Представ перед моим взором в тот момент, когда мое сердце требовало любви, а мое тщеславие - успеха, Элеонора показалась мне достойной завоевания. В свою очередь, и она находила удовольствие в обществе человека, столь непохожего на других, которых она видела до тех пор. Ее круг состоял из нескольких друзей или родственников ее любовника и из их жен, которых граф П. заставил принимать свою подругу. Мужья были лишены как чувств, так и мыслей; жены отличались от своих мужей только посредственностью, более беспокойной, потому что они не обладали, подобно мужьям, тем спокойствием духа, которое дается занятиями и правильностью труда. Шутливость более легкая, разговор более разнообразный, странная смесь меланхолии и веселости, подавленности и заинтересованности, энтузиазма и иронии удивили и привлекли Элеонору. Она говорила на нескольких языках, правда, не слишком хорошо, но всегда с живостью, иногда с изяществом. Казалось, что ее мысли пробиваются сквозь препятствия и выходят из этой борьбы более приятными, более живыми и свежими; это потому, что чуждые языки обновляют мысли и освобождают их от тех оборотов, которые делают их то плоскими, то деланными. Мы вместе читали английских поэтов, мы вместе гуляли. Я часто приходил к ней утром и возвращался вечером: я беседовал с нею о тысяче предметов.

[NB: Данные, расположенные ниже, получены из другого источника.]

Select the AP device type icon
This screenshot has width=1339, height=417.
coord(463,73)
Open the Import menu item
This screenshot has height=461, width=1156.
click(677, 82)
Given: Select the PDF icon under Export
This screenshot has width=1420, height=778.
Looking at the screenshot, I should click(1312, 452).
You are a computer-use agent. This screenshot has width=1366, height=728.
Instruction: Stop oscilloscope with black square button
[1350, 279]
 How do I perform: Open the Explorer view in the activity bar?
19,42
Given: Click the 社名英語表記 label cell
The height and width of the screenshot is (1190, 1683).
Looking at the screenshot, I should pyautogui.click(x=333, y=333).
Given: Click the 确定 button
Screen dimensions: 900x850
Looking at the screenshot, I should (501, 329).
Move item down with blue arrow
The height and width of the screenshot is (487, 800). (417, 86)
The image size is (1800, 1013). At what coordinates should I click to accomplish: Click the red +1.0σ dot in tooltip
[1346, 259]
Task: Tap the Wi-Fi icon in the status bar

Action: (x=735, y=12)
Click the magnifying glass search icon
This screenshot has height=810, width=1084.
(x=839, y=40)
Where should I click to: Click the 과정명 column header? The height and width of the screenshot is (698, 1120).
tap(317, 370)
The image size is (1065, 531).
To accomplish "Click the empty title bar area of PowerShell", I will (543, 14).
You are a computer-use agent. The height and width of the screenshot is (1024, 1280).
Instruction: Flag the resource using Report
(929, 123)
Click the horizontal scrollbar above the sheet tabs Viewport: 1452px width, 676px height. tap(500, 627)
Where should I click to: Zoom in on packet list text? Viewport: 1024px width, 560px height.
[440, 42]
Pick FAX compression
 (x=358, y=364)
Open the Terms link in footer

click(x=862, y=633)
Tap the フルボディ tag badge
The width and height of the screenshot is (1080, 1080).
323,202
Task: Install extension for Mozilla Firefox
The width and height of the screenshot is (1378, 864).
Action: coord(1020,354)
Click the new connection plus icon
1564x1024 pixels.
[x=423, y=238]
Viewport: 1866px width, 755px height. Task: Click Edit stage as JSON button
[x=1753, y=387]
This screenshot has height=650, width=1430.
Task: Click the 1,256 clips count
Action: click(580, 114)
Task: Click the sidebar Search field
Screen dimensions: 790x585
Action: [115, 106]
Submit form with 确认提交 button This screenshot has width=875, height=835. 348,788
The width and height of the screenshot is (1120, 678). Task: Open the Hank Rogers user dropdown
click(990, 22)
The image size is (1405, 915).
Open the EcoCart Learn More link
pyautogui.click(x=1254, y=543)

Я хотел, в качестве холодного и беспристрастного наблюдателя, изучить ее характер и ум, но каждое произносимое ею слово казалось мне исполненным неиз'яснимой грации. Желание ей нравиться сообщало моей жизни новый интерес и необыкновенно оживляло мое существование. Это почти волшебное действие я приписывал ее очарованию, и я бы наслаждался им еще полнее без обязательства, какое я взял на себя по отношению к своему самолюбию. Самолюбие это вставало между мной и Элеонорой. Я чувствовал себя как бы вынужденным итти как можно скорее к цели, которую я себе поставил; поэтому я не мог свободно отдаться своим ощущениям. Мне не терпелось заговорить, чтобы добиться успеха. Я не думал, что люблю Элеонору, но не мог бы отказаться от желания ей нравиться. Я постоянно был занят ею; я придумывал тысячи планов, изобретал тысячи способов завоевания с тем испытанным самодовольством, которое уверено в успехе потому, что никогда ничего не испытало.